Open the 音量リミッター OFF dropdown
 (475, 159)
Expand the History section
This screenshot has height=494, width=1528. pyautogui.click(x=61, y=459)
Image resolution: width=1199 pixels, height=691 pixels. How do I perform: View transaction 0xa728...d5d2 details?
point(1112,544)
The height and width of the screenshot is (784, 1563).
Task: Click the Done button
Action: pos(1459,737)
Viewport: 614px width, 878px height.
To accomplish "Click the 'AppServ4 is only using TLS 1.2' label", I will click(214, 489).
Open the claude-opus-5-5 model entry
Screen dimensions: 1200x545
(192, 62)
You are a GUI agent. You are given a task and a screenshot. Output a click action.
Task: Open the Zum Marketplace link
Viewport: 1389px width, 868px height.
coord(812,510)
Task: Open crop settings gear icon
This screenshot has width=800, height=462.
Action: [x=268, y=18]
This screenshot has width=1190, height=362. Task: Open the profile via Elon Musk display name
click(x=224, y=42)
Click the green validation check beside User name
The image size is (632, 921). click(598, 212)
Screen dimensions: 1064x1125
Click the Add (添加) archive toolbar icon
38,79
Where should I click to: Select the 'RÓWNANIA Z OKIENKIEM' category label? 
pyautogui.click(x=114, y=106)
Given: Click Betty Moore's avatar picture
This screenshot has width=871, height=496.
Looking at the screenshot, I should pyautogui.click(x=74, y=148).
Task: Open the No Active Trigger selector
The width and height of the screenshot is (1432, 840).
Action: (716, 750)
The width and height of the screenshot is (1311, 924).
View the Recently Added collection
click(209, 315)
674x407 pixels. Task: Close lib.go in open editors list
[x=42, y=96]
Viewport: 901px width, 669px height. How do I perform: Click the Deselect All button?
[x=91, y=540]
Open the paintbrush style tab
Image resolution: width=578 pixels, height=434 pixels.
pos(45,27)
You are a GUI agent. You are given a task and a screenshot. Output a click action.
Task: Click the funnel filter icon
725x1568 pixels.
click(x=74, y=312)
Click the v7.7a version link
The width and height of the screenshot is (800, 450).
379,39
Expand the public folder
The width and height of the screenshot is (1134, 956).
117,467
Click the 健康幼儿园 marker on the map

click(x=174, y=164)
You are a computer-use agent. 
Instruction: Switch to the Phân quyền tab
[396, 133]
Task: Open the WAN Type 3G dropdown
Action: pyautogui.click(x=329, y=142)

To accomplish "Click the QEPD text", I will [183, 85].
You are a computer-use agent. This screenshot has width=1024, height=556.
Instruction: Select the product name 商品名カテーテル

_ _ _ _ _

_PROBLEMA CURTO:_
Diga quantas linhas dos registros contêm a palavra "label". Responda só com o número.

_RESPOSTA FINAL:_
2